Esta nomeação faz coro com os discursos de Bolsonaro de crítica aos livros didáticos, chamando-os de “esse lixo que está aí” com “muita coisa escrita” e indicando como boa referência a cartilha “Caminho Suave”, utilizada para a alfabetização durante o período da ditadura militar brasileira, baseada na repetição de frases como “Eva viu a uva”.
Cabe salientar que não fazemos uma defesa da utilização do livro didático, já que é um material pré-histórico se formos considerar toda a história da educação. Nossa defesa é que se tenha todo o investimento necessário para que estudantes e professores possam ter o maior acesso possível ao conhecimento historicamente produzido. Grande parte dos países avançados não utilizam mais este recurso por considerar que limitam a atividade de ensino do professor e do estudante. Já no Brasil, os livros didáticos movimentam não só uma tentativa de cercear as liberdades de pensamento por parte do Estado (que interessa grandemente os defensores do movimento Escola Sem Partido), mas, acima de tudo, são um grande negócio do ramo editorial.
No último ano, o PNLD desembolsou R$ 1.390.201.035,55 do Fundo Nacional de Desenvolvimento da Educação (FNDE). Deste valor, 72,3% foram destinados para as editoras do grupo Somos Educação (Ática, Saraiva e Scipione), editora FTD e editora Moderna, que lideram o mercado nacional. Cabe lembrar que estes valores são somente para a distribuição do livro didático nas escolas públicas e que estas editoras também lideram grande parte do mercado das escolas privadas. Para se ter uma ideia da fortuna movimentada por algumas destas editoras, duas delas estão no “Ranking of International Publishing in 2018”, que apresenta as 50 editoras mais ricas do mundo. O grupo Somos Educação ocupou a posição de número 32, com 347 milhões de euros, e a FTD na 49ª posição, com 165 milhões de euros.
Se formos observar o perfil de leitores no mundo, vemos que a França é o país que possui maior porcentagem de leitores.

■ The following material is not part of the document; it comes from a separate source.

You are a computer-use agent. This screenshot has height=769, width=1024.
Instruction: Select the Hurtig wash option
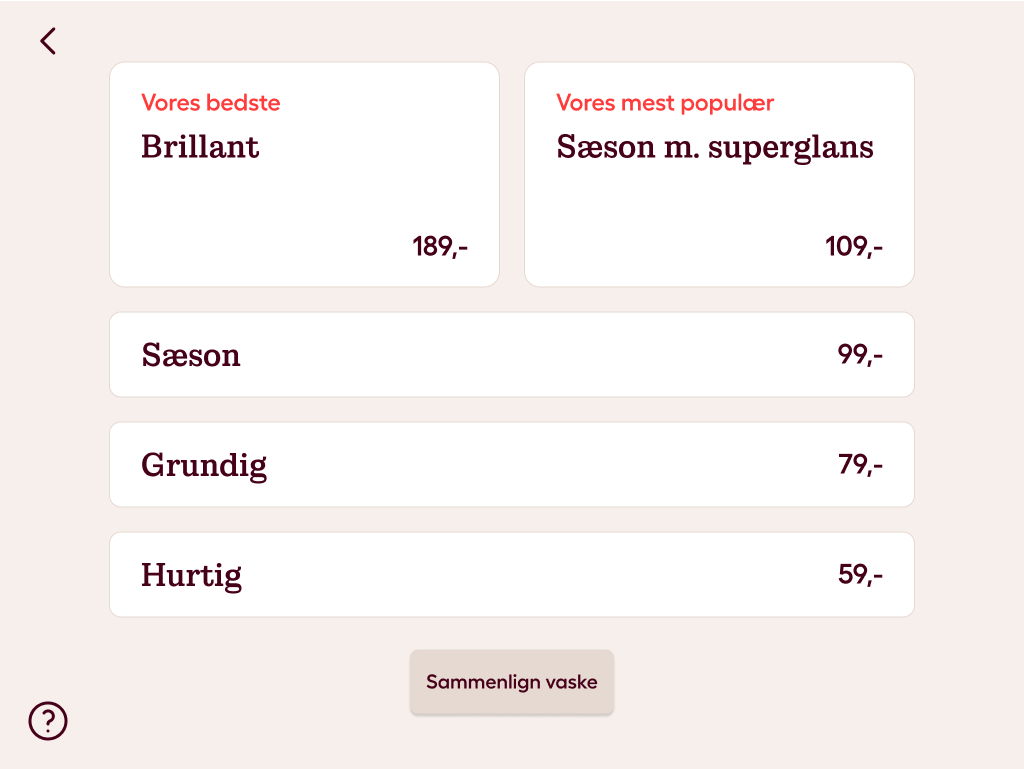(512, 574)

Um percentual de 88% dos franceses leem, em média, 21 livros por ano, de acordo com dados do Centro Nacional do Livro (FRA). Já no Brasil, apenas 52% são leitores e a média de livros lidos é 2,96 por ano (dados da pesquisa “Retratos da leitura no Brasil”, da plataforma Pró-livro). Outro dado se contrasta a este perfil do leitor brasileiro: o Brasil é o oitavo maior comprador de livros no mundo (dados de picodi.com apresentados na MoneyTimes). Se lemos pouco, como compramos tantos livros? A resposta aparece quando vemos que a concentração da compra dos livros se dá nos primeiros quatro meses do ano, ou seja, coincide com o início do ano letivo e a com a compra dos livros didáticos.

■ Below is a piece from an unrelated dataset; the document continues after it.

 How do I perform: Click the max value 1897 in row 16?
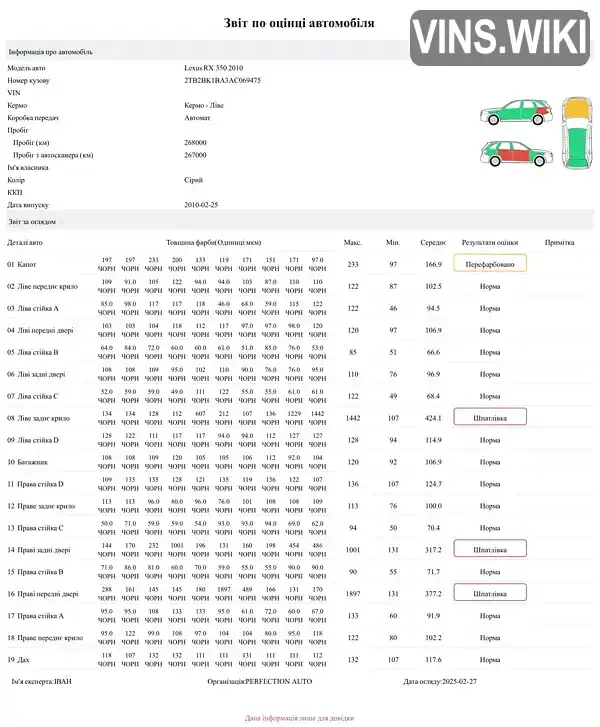click(353, 593)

Pontuada a questão do grande mercado financeiro em torno dos livros didáticos, portanto, a movimentação econômica, vamos à questão puramente política. Todos os governos que passaram pela presidência utilizaram os livros didáticos para apregoar suas políticas, sejam elas de caráter higienista e autoritário (como na ditadura militar), privatista (no governo de FHC) ou de ações afirmativas (como nos governos do PT). O foco da política do governo Bolsonaro (e a nomeação de Sandra Ramos corrobora com isso) é o misticismo religioso e a lógica anticiência.
Deixamos claro aqui que não queremos o partido dentro da escola, mas que o foco do ensino esteja na produção do conhecimento historicamente produzido pela humanidade, tendo como base a ciência. Quem coloca o partido na escola são os governos, pois, ao invés de garantir a socialização e produção na transmissão do conhecimento historicamente acumulado, tentam dar cara à política que seu partido defende. Entretanto, isto não pode ser confundido com a liberdade de cátedra, de expressão e de organização dos professores e estudantes, a qual defendemos como princípio para uma educação pública, gratuita e para todos. É importante que esta diferença esteja clara, pois é esta confusão que os idealizadores do movimento Escola Sem Partido tentam plantar na cabeça de pais, estudantes e professores.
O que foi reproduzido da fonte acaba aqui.